** Opening TASK INPUTS block **

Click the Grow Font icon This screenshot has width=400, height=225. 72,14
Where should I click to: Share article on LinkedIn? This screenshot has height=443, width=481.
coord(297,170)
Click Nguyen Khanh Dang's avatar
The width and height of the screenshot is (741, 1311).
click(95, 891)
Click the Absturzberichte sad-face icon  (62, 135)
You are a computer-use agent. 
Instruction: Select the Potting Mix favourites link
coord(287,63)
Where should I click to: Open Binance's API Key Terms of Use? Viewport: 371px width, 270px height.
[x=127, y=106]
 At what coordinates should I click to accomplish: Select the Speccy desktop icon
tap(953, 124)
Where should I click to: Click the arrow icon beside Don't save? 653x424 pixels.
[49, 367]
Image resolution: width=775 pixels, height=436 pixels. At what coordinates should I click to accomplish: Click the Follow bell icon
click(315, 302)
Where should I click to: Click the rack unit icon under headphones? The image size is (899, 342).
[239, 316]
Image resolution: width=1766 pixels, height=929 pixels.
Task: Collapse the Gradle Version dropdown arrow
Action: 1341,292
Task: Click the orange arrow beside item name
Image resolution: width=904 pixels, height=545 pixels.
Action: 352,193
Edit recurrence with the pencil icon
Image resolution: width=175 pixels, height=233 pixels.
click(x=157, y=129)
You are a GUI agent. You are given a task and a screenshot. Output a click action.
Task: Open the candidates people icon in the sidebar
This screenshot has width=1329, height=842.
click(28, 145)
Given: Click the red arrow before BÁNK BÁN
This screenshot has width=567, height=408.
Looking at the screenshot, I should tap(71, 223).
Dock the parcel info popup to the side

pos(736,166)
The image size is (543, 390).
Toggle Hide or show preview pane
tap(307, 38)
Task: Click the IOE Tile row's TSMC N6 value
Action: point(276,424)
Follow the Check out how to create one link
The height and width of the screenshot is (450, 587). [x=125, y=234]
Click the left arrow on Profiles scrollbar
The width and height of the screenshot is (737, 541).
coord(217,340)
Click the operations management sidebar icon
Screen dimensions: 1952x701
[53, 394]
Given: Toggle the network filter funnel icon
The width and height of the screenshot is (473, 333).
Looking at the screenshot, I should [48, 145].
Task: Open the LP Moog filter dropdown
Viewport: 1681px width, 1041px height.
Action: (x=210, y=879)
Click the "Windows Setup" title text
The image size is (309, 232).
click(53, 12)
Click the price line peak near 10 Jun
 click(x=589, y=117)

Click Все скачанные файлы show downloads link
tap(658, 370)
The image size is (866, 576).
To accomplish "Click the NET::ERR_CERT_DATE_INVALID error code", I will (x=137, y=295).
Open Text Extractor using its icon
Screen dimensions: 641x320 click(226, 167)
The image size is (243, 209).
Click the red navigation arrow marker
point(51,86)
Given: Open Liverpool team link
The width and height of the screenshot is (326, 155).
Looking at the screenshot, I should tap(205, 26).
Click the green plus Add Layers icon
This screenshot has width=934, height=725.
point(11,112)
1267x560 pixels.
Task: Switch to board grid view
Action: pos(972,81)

** Closing TASK INPUTS block **

### PROBLEM STATEMENT
Using the records, find how many lines include the string "agent" and report that number alone.

### OUTPUT OF THE EXERCISE
2